[TASK INSTRUCTIONS] With the line containing "You are a computer-use agent. The height" as the starting point, write out each line exactly through the final line of the listing, both ends included.

[EXTRACTED RECORDS]
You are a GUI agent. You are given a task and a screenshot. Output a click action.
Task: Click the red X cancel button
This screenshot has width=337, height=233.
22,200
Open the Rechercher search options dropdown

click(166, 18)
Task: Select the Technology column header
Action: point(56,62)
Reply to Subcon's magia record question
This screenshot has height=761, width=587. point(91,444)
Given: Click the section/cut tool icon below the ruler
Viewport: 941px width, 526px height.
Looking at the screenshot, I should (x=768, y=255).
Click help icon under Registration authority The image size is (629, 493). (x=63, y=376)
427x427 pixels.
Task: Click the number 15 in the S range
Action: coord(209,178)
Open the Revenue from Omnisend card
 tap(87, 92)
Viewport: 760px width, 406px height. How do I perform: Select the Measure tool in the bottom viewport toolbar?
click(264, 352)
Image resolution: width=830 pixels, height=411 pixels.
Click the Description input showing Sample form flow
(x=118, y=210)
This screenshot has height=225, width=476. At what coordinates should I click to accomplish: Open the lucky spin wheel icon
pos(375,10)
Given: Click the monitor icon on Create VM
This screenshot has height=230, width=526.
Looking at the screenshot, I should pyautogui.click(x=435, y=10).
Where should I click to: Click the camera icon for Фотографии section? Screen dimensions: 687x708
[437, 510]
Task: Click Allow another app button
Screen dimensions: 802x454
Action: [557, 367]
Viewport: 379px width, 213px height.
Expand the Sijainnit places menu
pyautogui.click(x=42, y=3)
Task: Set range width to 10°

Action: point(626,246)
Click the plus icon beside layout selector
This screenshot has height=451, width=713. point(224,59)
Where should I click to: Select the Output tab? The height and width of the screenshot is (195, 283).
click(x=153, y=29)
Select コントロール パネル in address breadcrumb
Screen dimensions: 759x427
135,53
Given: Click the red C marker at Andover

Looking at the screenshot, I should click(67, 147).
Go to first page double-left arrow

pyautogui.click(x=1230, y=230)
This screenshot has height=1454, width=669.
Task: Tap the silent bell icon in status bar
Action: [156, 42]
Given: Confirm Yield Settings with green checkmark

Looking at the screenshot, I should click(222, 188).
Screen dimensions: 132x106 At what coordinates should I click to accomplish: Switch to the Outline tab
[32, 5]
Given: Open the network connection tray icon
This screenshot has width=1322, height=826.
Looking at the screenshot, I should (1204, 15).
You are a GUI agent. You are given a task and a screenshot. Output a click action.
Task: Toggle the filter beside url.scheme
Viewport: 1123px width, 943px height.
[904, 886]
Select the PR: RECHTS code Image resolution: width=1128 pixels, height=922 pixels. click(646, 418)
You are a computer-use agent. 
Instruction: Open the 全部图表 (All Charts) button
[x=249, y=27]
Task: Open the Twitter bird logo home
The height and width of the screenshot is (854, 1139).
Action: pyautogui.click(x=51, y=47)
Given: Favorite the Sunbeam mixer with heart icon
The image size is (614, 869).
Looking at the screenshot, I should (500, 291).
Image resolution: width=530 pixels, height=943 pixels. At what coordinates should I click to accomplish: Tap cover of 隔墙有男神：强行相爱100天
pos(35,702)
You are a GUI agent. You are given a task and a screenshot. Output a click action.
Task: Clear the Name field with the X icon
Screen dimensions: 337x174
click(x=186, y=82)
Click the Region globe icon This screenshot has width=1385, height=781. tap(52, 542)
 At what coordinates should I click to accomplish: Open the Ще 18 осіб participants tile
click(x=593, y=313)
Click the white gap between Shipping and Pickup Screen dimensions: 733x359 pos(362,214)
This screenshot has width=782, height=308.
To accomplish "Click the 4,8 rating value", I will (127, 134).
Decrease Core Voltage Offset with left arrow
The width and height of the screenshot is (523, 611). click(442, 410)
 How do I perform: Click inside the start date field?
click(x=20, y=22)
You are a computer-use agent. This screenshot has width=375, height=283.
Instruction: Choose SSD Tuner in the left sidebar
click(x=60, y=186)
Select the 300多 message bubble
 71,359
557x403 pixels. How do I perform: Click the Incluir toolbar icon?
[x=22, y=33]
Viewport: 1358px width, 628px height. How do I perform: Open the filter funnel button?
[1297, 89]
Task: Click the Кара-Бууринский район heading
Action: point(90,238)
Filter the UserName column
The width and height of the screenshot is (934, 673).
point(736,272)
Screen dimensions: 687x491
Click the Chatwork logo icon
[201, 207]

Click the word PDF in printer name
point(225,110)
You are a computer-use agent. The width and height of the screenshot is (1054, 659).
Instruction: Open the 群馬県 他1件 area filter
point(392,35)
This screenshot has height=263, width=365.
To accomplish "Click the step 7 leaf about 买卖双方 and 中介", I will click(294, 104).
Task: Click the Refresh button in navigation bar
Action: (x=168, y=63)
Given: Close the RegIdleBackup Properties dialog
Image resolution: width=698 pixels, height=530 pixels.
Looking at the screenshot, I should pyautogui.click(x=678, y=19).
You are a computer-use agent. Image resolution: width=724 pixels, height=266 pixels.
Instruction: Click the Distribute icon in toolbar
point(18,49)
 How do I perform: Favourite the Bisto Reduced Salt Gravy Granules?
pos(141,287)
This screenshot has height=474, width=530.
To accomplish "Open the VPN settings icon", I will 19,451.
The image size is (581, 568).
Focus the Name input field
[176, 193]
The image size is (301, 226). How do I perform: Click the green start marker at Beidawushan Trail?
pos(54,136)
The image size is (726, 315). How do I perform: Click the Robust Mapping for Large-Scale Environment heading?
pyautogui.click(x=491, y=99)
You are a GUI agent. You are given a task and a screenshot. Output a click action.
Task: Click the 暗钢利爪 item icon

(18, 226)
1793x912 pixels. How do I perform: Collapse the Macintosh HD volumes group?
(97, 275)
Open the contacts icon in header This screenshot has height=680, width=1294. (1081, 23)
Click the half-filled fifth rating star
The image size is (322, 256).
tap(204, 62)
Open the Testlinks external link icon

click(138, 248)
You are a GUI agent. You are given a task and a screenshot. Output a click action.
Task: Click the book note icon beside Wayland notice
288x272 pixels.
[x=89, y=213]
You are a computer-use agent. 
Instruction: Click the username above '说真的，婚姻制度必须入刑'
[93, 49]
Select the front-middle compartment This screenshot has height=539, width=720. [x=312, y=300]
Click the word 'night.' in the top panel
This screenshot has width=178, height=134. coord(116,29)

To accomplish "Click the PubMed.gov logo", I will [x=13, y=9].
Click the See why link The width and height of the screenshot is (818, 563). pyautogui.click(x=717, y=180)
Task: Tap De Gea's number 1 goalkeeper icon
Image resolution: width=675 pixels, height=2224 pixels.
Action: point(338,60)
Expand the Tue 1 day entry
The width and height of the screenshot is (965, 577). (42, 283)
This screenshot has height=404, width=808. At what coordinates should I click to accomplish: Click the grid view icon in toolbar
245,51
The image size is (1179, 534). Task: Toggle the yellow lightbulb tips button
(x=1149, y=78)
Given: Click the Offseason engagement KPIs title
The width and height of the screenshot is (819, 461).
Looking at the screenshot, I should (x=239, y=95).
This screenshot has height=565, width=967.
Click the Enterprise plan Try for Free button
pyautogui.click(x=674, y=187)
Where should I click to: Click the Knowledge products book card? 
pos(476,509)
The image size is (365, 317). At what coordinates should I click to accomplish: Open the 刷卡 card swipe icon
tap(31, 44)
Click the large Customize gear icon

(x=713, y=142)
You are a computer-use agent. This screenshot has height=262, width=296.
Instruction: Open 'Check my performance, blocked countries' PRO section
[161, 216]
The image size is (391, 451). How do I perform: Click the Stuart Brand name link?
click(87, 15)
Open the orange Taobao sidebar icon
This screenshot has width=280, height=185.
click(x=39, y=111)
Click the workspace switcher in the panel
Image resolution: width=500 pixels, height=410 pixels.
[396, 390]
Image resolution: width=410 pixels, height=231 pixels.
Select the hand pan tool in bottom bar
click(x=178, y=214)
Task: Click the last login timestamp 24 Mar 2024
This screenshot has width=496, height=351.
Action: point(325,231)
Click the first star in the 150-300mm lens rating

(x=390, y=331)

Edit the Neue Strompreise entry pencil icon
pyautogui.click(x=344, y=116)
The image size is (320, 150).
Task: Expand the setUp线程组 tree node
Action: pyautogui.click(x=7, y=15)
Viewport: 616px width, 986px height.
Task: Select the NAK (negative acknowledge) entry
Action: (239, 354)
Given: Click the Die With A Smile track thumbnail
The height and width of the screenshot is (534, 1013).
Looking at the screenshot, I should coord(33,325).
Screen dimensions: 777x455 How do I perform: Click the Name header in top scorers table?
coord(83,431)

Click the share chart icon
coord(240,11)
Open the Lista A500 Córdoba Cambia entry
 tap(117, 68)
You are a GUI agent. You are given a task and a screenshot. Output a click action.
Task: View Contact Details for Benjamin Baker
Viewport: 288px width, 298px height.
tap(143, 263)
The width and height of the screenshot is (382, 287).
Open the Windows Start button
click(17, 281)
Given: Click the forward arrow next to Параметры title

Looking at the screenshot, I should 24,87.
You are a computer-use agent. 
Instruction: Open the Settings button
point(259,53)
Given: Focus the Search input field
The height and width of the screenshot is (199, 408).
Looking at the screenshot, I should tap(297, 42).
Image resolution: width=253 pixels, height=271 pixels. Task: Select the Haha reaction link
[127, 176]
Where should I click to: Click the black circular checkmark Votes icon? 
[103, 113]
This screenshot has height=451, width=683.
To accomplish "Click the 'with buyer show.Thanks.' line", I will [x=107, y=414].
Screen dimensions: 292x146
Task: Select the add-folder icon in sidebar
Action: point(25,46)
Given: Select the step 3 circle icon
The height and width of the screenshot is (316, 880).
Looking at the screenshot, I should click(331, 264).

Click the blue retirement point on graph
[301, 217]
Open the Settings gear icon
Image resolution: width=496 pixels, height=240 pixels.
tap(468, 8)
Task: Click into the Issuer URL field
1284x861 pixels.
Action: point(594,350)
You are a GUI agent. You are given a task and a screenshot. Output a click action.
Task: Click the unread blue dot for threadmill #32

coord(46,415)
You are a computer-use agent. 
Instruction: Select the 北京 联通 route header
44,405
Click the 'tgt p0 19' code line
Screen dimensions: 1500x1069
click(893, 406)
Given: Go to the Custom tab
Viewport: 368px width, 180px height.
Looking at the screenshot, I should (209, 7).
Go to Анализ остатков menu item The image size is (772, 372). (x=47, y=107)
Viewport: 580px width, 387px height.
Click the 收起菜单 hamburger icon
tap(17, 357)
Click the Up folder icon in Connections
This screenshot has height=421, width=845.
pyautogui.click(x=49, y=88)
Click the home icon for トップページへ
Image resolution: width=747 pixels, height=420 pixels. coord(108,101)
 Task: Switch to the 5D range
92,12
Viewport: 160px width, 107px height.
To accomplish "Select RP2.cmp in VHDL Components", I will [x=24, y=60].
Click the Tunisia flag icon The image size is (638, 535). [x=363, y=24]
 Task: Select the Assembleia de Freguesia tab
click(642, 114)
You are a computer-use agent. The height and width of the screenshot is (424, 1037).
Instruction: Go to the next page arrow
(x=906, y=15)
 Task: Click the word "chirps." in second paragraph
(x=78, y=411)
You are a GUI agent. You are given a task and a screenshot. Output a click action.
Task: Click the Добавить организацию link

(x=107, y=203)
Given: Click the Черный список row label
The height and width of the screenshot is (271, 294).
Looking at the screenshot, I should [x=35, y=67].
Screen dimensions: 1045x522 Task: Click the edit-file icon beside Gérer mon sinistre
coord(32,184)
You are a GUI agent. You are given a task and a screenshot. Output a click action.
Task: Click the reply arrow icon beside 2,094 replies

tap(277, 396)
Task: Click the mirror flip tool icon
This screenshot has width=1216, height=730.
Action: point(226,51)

[OUTPUT BELOW]
You are a computer-use agent. The height and width of the screenshot is (424, 1037).
Instruction: Go to the next page arrow
(x=906, y=15)
 Task: Click the word "chirps." in second paragraph
(x=78, y=411)
You are a GUI agent. You are given a task and a screenshot. Output a click action.
Task: Click the Добавить организацию link

(x=107, y=203)
Given: Click the Черный список row label
The height and width of the screenshot is (271, 294).
Looking at the screenshot, I should [x=35, y=67].
Screen dimensions: 1045x522 Task: Click the edit-file icon beside Gérer mon sinistre
coord(32,184)
You are a GUI agent. You are given a task and a screenshot. Output a click action.
Task: Click the reply arrow icon beside 2,094 replies

tap(277, 396)
Task: Click the mirror flip tool icon
This screenshot has width=1216, height=730.
Action: point(226,51)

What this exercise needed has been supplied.